Physical characteristics
- Source: confluence of Capertee and Wolgan Rivers
- • location: northeast of Newnes in Central West region
- • coordinates: 33°12′20″S 150°27′55″E﻿ / ﻿33.20542°S 150.46524°E
- • elevation: 218 m (715 ft)
- Mouth: Hawkesbury River
- • location: near Lower Portland in Greater Sydney region
- • coordinates: 33°26′14″S 150°53′14″E﻿ / ﻿33.43722°S 150.88713°E
- • elevation: 4 m (13 ft)
- Length: 86 km (53 mi)

Basin features
- Progression: Hawkesbury→ Broken Bay
- River system: Hawkesbury–Nepean catchment
- • left: Wollemi Creek, Dooli Creek, Angorawa Creek
- • right: Tambo Creek, Main Creek, Wollangambe River, Blacksmiths Creek, Gospers Creek
- Bridges: unnamed (Putty Road )
- National parks: Blue Mountains NP, Wollemi NP

= Colo River =

River in New South Wales, Australia

The Colo River, a perennial stream that is part of the Hawkesbury-Nepean catchment, is located in the Central Tablelands of New South Wales, Australia.

==Course==
The Colo River rises on the Great Dividing Range, northeast of Newnes, formed by the confluence of the Wolgan River and the Capertee River, which respectively drain the Wolgan and Capertee Valleys north of Lithgow. Colo River flows eastwards and then south through a deep gorge in the northern section of the Blue Mountains. The majority of the river lies in Wollemi National Park. The middle Colo is inaccessible, rugged and remote. The wilderness was saved from development, logging and damming in the late 1970s by the Colo Committee and other environmentalists. Emerging from the wilderness region, the lower part of the Colo River flows through a scenic, narrow agricultural valley and reaches the Hawkesbury River at Lower Portland north of Windsor. Tributaries of the Colo include the Capertee River, Wolgan River, Wollangambe River and Wollemi Creek. The river descends 214 m over its 86 km course.

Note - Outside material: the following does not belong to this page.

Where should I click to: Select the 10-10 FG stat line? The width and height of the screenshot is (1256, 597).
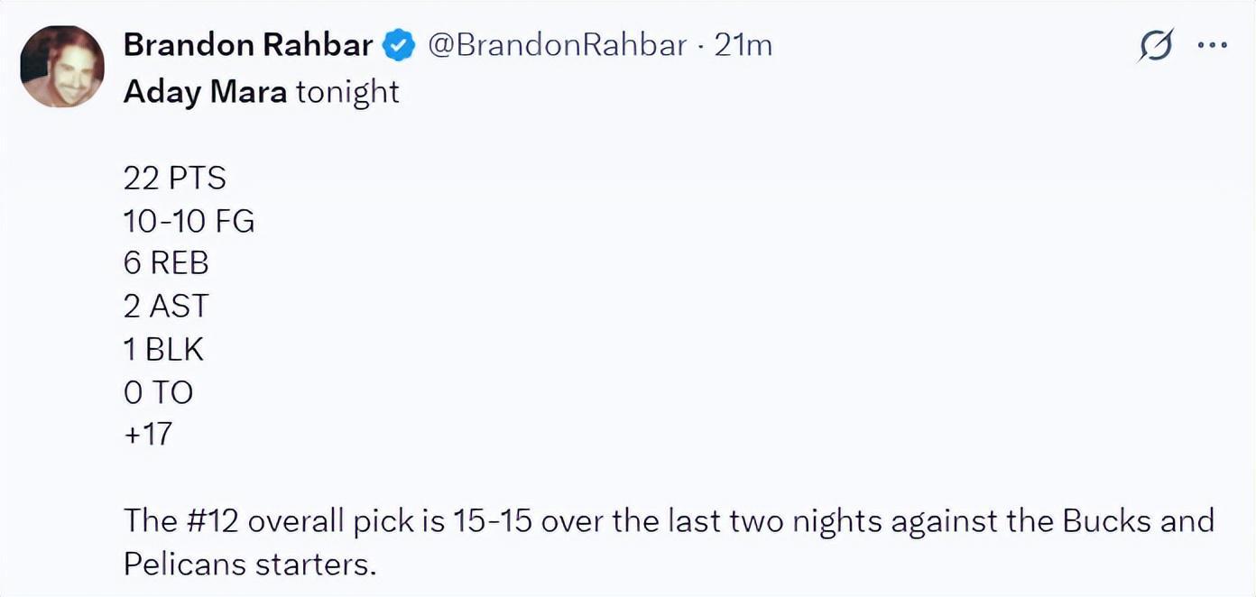pyautogui.click(x=189, y=221)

At , the river is crossed by the Putty Road (B84).

Parts of the area surrounding the river, including both the Blue Mountains National Park and the Wollemi National Park have received World Heritage listing, due in part to the discovery of the Wollemi Pine, often described as a 'living fossil' from the age of the dinosaurs. The Colo River gorge contains many boulder-rapids that alternate with deep pools. Even though this area is relatively close to the Sydney metropolitan area, the Colo River flows through the largest wilderness area in New South Wales. Local volunteer bush regeneration groups such as the "Friends of the Colo" have been helping eradicate invasive exotic weeds in the area surrounding the river.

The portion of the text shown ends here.